* **抜粋本文**
══════════
状況に応じた変法が色々ありますが、ここでは一番基本となる心肺蘇生を解説します。
山に限らず、日常生活上でもこの方法で行います。
【一連の流れ】
①意識の確認
倒れている人を発見したら、「大丈夫ですか?大丈夫ですか?」肩を叩きながら声をかける。
反応がなければ、次へ
②人を集める、救助要請
周りの人に救助要請を指示。周囲に人がいなければ自分で救助要請。
あればAEDも持ってきてもらう。(山小屋にはあるところも)
③呼吸(と脈)の確認
呼吸(と脈)の確認をする。
呼吸なし(、脈なし)であれば、心肺停止と判断して、心肺蘇生へ。
※脈の確認には技術が必要なので、医療従事者でなければ行わなくてよい。
④胸骨圧迫と人工呼吸
胸骨圧迫30回→人工呼吸2回が1セット。これを救助隊が到着するまで繰り返す。
【ポイント解説】
①意識の確認
②人を集める、救助要請
必ず個人を指名して依頼する。
大衆へ向けて依頼しても誰もやらない。
救助要請は110番or119番通報。
色々聞かれてしまって時間がないのに!と言う状況ならば、
基本的に、通報先には発信者の電波から取得した位置座標も伝わっている。
ジオグラフィカの現在地表示で緯度経度を伝えるのも良い。
③呼吸(と脈)の確認
10秒以内に行う。速やかに胸骨圧迫を開始するため。
══════════
* **抽出データ**
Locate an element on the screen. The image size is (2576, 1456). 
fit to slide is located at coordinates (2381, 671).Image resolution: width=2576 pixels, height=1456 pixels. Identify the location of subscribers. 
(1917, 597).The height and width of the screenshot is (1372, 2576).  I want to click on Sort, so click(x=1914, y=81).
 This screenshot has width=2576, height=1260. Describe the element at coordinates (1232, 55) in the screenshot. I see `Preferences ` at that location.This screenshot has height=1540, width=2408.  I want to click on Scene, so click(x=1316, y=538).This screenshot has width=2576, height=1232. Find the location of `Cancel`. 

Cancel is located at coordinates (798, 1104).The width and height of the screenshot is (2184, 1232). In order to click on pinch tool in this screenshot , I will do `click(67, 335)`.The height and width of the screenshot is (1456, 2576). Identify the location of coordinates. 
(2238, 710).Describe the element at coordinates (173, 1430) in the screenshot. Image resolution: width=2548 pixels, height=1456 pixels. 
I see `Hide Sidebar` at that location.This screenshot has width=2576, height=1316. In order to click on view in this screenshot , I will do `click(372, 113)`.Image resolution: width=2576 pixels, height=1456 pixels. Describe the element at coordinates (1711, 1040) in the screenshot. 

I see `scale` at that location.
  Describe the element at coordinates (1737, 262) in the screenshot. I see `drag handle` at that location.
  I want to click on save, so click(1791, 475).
══════════
* **問題 A**
心肺蘇生の解説文によると、胸骨圧迫と人工呼吸の1セットはそれぞれ何回で構成されますか。
* **問題 B**
次の記述(i)〜(iii)が心肺蘇生の解説文の内容と一致するかどうか、それぞれ「はい」か「いいえ」で答え、判断の根拠となる本文の語句をそのまま引用してください。
(i) 医療従事者でなくても、脈の確認は必ず行わなければならない。
(ii) 呼吸の確認は10秒以内に行う。
(iii) 救助要請は、特定の人を決めずに周囲の人々全体へ呼びかけるのがよい。
なお、データはこの課題には一切関係しません。

* **解答 A**
胸骨圧迫30回と人工呼吸2回です。

* **解答 B**
(i) いいえ:「脈の確認には技術が必要なので、医療従事者でなければ行わなくてよい。」
(ii) はい:「10秒以内に行う。」
(iii) いいえ:「必ず個人を指名して依頼する。」